OXIDATION RESISTANCE TEST I (IP48)

Oxidation test vessels were first cleaned by soaking them in concentrated Sulphuric Acid overnight and then washed with tap water and distilled water repeatedly. Afterward, they were dried in a glassware oven operating at 100°C/212^OF for at least two hours and then allowed to cool to room temperature before use. Empty test vessels with ground glass heads were then weighed to the nearest 0.1 gm weight.

Approximately 40 ml / 1-2 oz. of each sample was then charged into the empty oxidation test vessels from the labeled glass beakers. Thereafter, we weighed the test vessels containing the virgin samples to the nearest 0.1 gm. We placed the test vessels in an oil bath at 200 ± 0.5 °C/ 392 ± 32°F.

We introduced air supply into the vessels at a flow rate 15 ± 0.25 l/h using a compressor. As soon as the fluid sample reached the test temperature, we adjusted the air flow, and maintained the test conditions for 6 hours ± 10 minutes. Afterward, we removed the oxidation tube from the baths and allowed them to cool to room temperature. We repeated the heating procedure after 12 hours with air flow. After A second 6-hour cycle, we removed the oxidation tubes from bath and then cooled to room temperature.

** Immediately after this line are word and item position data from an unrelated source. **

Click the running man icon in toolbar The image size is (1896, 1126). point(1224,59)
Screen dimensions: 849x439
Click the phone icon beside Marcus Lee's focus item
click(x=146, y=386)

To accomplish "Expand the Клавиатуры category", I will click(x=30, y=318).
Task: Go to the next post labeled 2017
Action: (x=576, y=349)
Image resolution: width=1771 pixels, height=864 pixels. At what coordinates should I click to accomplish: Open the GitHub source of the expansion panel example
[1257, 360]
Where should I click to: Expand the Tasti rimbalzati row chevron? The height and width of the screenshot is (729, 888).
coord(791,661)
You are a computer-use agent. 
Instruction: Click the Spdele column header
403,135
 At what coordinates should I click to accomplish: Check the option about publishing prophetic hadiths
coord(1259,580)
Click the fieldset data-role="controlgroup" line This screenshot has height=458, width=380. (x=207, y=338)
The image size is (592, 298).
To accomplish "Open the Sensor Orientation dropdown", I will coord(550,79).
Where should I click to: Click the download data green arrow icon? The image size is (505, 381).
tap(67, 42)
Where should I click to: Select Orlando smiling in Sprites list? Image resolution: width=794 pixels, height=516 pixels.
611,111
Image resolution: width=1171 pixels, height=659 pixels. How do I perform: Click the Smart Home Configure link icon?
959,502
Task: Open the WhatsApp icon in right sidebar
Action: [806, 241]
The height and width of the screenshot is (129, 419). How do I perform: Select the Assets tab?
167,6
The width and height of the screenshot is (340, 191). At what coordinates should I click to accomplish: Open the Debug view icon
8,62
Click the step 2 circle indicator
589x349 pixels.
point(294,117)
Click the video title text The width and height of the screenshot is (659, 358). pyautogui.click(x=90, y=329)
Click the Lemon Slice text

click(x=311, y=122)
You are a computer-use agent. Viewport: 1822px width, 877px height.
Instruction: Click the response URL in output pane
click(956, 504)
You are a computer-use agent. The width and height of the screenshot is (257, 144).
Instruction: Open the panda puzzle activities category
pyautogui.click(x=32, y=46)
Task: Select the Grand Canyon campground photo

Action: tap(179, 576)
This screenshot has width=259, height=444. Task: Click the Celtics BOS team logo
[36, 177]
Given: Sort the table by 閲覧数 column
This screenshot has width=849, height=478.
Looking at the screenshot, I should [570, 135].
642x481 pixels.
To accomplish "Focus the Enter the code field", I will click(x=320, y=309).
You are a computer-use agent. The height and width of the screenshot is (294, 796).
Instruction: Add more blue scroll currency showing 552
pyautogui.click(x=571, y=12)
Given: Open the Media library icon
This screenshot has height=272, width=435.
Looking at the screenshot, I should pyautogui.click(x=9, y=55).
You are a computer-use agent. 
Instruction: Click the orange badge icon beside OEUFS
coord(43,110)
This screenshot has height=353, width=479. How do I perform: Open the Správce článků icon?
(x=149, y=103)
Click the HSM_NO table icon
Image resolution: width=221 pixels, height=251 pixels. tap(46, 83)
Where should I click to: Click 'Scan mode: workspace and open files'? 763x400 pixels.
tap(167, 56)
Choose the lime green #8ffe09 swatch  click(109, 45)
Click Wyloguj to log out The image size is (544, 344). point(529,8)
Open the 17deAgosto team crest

The heat transfer fluid samples are thereafter tested for oxidative degradation by measuring changes in their Kinematic Viscosity with a Herzog Multi-Range Viscometer (HVM 472) in accordance with ASTM D44512 . The TAN of the samples oxidized in the IP48 test were analyzed in accordance with ASTM D 66413. We utilized acid-base titration method using standardized Potassium Hydroxide (KOH) as titrant. TAN is expressed in mg of KOH required per gm of the sample. Since the heat transfer fluid samples are the non-aqueous type, they were diluted in a mix of Toluene and Isopropyl Alcohol. To obtain the TAN of the samples, we weighed approximately 1 g of heat transfer fluid to nearest 0.1 mg in a 100-mL beaker and added 75 mL of solvent.